- Ahmad Abdullah al-Wazan's Guantanamo detainee assessment
- Born: May 4, 1968 (age 58) Safi, Morocco
- Released: February 2016 Morocco
- Citizenship: Moroccan
- Detained at: Guantanamo, Moroccan prisons
- Other names: Ahmad Abdullah al Wazan Younous Chekkouri; Younis Chekkouri; Yunnus Shokuri; Younis Shakur; Yuunis Shokuri;
- ISN: 197
- Status: Was held in extrajudicial detention in Guantanamo for over thirteen years

= Yunis Abdurrahman Shokuri =

Moroccan detainee in Guantanamo (born 1968)

Yunis Abdurrahman Shokuri (يونس عبد الرحمن الشقوري) is a citizen of Morocco who was held in extrajudicial detention in the Guantanamo Bay detention camps, in Cuba.
The Department of Defense reports his date of birth as May 4, 1968. The Department of Defense reports that he was born in Safi, Morocco.

Shokuri was repatriated to Morocco, in spite of its human rights record, when US State Department officials asserted they had diplomatic assurances that he would not be incarcerated in Morocco, after his return. In fact he was held, without charge, for a further six months. The New York Times reports that, after he was finally free, he denounced the Islamic State and other radical fundamentalist Muslim militants.

==Press reports==
On July 12, 2006, the magazine Mother Jones provided excerpts from the transcripts of a selection of the Guantanamo detainees.

Shokuri was one of the detainees profiled.
According to the article his transcript contained the following comment:
[T]he only way I know the United States is through movies from Hollywood or through cartoons. I'm a big fan of a lot of their singers…. [T]he first time I saw an American soldier was at Kandahar Air Base…. When I first saw myself in Kandahar, it was like I was in a cinema or a movie. I saw a 1996 movie called The Siege. The movie was about terrorists carrying out terrorist attacks in the United States…. [In the movie] the CIA and FBI were not successful in finding that terrorist group and the United States Army interfered and gathered all the people of Arabic descent and put them in a land cage or camp just like it happened in Kandahar. I was shocked, thinking, "Am I in that movie or on a stage in Hollywood?"… Sometimes I laugh at myself and say, "When does that movie end?"
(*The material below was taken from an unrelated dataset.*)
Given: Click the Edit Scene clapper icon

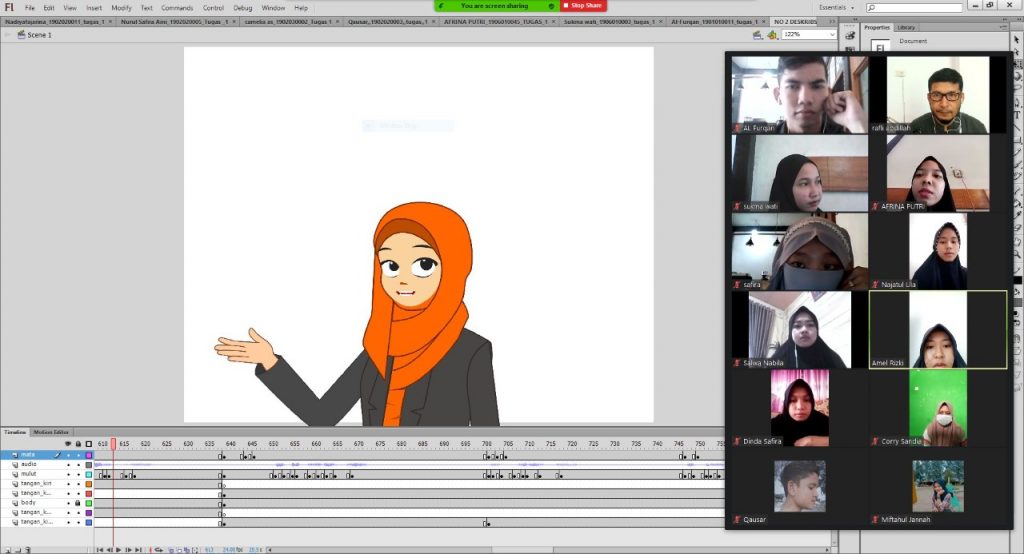Looking at the screenshot, I should coord(757,35).
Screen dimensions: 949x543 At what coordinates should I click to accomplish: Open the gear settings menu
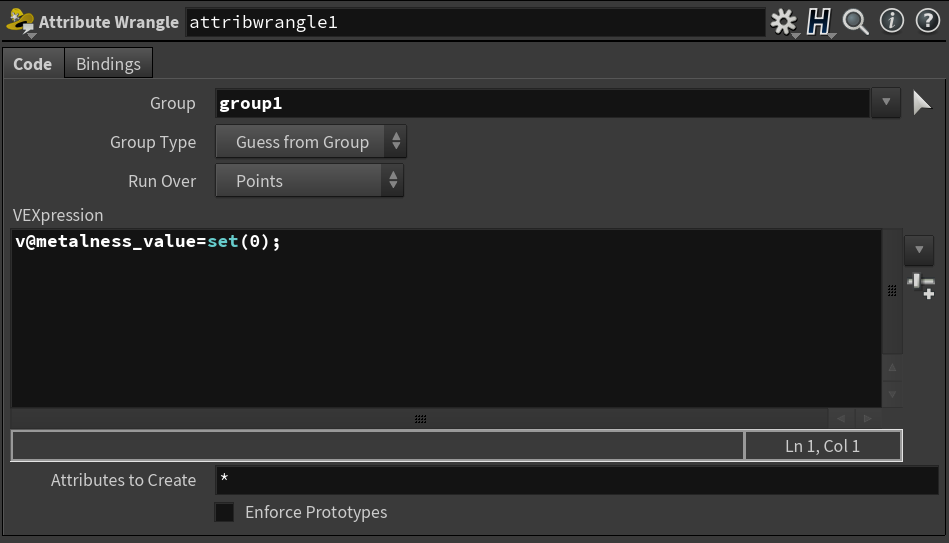[784, 22]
==Inconsistent identification==
Shokuri was named inconsistently in official Department of Defense documents.
- He was named Yunis Abdurrahman Shokuri in the official list of all captives, released on May 15, 2006.
- He was named Yuunis Shokuri in one of the allegations in the Summary of Evidence memo prepared for Laacin Ikrassin, another Moroccan, which justified his continued detention because he associated with Radwan Shokuri and Yuunis Shokuri.:
- He was named Ahmed Abdullah Al-Wazan on a list published on August 15, 2006.
- He was named Younous Chekkouri on his habeas corpus petition.

==Habeas corpus petition==

Shokuri had a writ of habeas corpus filed on his behalf.

On July 15, 2008, Jan K. Kitchel filed a "PETITIONER'S REQUEST FOR 30-DAY NOTICE OF REMOVAL OR TRANSFER" on Shokuri's behalf in Civil Action No. CV 05-0329 (HHK).

The petition would prevent the Department of Defense from transferring him out of US jurisdiction without giving his attorney's thirty days notice. The Department of Defense had transferred some captives to countries where they were subsequently subjected to abusive treatment—even though they had active habeas corpus petitions.